Carry on the article about bitwise operations in JavaScript, starting right after its last sentence.

■ SELECTED PASSAGE
· · · ·

Programming with JS: Bitwise Operations by@KondovAlexander

# Programming with JS: Bitwise Operations

January 12th 2018

### @KondovAlexander

Alexander Kondov

In this series of articles we take a look at different Computer Science topics from the prism of JavaScript. We’ve already played around with different algorithms and sorted a bunch of arrays. However, going back to the most fundamental concepts is always a good idea.

When I say fundamental I mean the most fundamental of them all, ones and zeros, also known as bits. To be fair, I’ve always neglected bitwise operations since I don’t use them in my daily work and probably never will. But for the computer everything comes down to them.

Understanding bits and bitwise operation won’t make you a better JavaScript developer. It probably won’t help you with the React app you’re working on but it will generally make you a better software developer.

You don’t need to know it all and in fact you will never remember it all. My goal in this article will be to cover the most fundamental knowledge one must have about bits and bit manipulation.

### What are bits?

Okay, so technically for the computer everything goes down to 1s and 0s. It does not operate with digits or characters or strings, it uses only binary digits (bits). The short version of this explanation is that everything is stored in binary form. Then the computer uses encodings such as UTF-8 to map the saved bit combinations to characters, digits or different symbols (the ELI5 version).

The more bits you have, the more permutations and the more things that you can represent.

Let’s take the number 113 for example. The easiest way in JS to get it’s binary form is like this: `Number(113).toString(2)`. This will give us `1110001`. Knowing that everything is just bits under the hood, we will now take a look at how we can manipulate them.

A lot of articles have examples with hexadecimal numbers. In this one, we will be looking only at decimal and binary numbers. The reasoning behind that is that I find this to be more intuitive to understand. When in doubt you can basically write down the bits and all the operations on a piece of paper and trace what is happening.

Something else to note is that there is no way to enter binary directly in JavaScript. If you want to convert a binary number to a decimal one you can use the `parseInt` function: `parseInt(1111, 2) // 15`.

### & (AND)

Much like the `&&` logical operator that we’ve already been using in our daily programming tasks, this one will return 1 if both compared bits are 1s and 0 in every other case. It takes a number on both sides (number, not it’s binary form) and then compares their bits one by one.

Let’s visualise that. The numbers `12` and `15` have the binary representations of `1100` and `1111`. Let’s use the `&` operator on those numbers. If you just log it out you will receive `12` again. Weird, did that do anything?

Yes, it compared every bit of `12` with the corresponding bit of `15` and due to how the operator works it got `1100` again, which is in fact `12`.

· · · ·

■ RECORDED DATA
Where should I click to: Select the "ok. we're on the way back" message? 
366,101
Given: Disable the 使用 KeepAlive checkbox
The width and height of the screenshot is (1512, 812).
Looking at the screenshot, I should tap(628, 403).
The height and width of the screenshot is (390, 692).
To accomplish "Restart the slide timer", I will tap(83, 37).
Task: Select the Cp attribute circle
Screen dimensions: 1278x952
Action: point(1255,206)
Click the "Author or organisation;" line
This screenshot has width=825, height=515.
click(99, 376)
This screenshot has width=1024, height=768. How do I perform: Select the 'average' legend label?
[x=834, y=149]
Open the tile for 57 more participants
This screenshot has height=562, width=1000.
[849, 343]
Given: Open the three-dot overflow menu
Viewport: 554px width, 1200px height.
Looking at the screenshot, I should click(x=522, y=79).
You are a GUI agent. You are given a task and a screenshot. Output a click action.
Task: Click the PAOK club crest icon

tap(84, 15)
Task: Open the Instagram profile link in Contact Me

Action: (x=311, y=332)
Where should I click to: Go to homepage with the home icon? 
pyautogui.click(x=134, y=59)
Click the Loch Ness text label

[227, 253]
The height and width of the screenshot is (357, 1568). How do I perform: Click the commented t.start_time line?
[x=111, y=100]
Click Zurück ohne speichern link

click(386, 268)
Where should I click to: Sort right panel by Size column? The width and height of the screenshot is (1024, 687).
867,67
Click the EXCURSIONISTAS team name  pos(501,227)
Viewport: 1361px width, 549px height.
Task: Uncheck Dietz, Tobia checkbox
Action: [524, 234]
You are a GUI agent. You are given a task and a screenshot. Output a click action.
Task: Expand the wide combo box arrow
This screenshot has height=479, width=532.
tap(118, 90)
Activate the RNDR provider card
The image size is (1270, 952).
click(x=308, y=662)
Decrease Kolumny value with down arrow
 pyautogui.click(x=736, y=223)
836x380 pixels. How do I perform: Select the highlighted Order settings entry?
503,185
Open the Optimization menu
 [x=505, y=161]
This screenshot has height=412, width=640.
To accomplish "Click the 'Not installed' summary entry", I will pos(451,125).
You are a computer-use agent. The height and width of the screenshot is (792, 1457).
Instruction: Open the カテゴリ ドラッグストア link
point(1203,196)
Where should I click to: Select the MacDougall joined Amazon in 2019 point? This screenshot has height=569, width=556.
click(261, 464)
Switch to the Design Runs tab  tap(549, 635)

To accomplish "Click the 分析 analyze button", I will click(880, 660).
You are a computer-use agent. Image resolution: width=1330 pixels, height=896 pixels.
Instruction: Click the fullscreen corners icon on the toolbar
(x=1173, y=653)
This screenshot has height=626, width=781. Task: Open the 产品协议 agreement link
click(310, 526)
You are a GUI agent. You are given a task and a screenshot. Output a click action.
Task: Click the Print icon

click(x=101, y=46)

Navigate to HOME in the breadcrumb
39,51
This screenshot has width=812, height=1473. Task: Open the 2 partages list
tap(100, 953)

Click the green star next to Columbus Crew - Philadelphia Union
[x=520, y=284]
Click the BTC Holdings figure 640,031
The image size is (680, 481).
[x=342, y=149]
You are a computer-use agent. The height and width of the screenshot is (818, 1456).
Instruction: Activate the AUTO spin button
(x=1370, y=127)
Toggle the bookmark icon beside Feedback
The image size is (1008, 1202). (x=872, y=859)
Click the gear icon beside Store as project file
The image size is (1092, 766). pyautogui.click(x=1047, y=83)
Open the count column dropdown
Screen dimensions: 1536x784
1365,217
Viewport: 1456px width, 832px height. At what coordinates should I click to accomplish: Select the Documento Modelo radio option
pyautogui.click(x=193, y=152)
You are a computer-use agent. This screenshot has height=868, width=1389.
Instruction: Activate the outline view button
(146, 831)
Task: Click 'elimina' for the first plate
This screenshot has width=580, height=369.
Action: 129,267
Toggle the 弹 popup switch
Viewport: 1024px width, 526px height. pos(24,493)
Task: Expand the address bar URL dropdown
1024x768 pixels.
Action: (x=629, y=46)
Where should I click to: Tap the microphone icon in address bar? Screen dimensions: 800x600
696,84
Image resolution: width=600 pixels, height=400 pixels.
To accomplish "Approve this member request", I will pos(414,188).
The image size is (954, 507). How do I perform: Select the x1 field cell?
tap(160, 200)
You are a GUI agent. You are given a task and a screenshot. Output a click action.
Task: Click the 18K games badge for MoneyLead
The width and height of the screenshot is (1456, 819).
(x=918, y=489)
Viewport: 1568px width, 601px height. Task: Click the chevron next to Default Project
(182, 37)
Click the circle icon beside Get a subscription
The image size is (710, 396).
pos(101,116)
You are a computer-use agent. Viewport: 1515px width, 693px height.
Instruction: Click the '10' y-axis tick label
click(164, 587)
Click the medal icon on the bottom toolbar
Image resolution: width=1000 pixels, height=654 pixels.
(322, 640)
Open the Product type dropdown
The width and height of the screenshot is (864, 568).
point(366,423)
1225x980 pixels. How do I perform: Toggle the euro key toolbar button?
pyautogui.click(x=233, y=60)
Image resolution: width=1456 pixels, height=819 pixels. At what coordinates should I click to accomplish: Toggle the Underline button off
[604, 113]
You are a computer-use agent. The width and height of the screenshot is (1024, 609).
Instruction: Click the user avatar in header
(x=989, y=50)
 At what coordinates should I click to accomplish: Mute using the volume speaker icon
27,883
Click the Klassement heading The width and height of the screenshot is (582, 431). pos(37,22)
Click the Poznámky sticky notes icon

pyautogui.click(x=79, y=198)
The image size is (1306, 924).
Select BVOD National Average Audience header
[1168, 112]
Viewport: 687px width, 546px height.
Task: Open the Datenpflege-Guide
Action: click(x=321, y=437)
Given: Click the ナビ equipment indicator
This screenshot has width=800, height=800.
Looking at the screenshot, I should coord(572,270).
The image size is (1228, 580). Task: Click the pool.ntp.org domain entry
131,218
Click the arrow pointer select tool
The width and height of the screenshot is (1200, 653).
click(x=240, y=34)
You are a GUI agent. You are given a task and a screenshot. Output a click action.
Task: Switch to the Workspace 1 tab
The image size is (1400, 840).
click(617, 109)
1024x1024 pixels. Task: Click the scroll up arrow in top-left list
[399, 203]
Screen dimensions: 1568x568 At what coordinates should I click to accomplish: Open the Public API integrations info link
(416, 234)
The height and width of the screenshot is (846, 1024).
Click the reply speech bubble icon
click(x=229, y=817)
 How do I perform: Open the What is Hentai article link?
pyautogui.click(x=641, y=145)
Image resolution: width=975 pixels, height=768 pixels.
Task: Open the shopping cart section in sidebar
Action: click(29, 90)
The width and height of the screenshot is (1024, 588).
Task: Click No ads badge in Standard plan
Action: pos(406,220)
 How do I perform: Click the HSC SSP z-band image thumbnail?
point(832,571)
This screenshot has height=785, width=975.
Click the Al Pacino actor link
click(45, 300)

· · · ·

■ TASK ANSWER
An interesting trick with the `&` operator is find out whether a number is even or odd. If a number is odd it’s first bit will always be `1`. Therefore we can use `&` and compare the number with `1`, so if the number is odd the result will aways be `1`. However, I don’t recommend using this in your actual codebase for it is not that clear what you are doing.

### | (OR)

This one works much like the `||` one. It is used to compare two binary numbers bit by bit by returning a `1` for each comparison in which there is at least one `1` and `0` when the compared bits are both `0`. If we take the previous example and use this operator`12 | 15` will return `15`. Why so?

`1100 | 1111` will return a `1` for each comparison which is again equal to `1111` or `15`.

### ~ (NOT)

This is a bitwise NOT. The result is e negative number in two’s compliment arithmetic. What is does is that it reverts all bits from 1s to 0s and vice versa.

However, if you log out `~15` you will see that the result is `-16`, even though the bits are correct. This is because in two’s complement arithmetic, in order to get the negative representation of a number you first need to flip it’s bits then add 1 to it.

You can google it for a better explanation but this is one of those things that you just need to take for granted.

### ^ (XOR)

This operator is known as the XOR operator or the exclusive OR. Like the `&` and `|` operators it takes the numbers on both sides, differentiating in the way it does the comparison.

It will compare the corresponding bits and return a `1` only when there is only a single `1`. Maybe this is not that good of an explanation so let’s give a more visual one. `1 ^ 0` will return `1`. But `1 ^ 1` will return `0`.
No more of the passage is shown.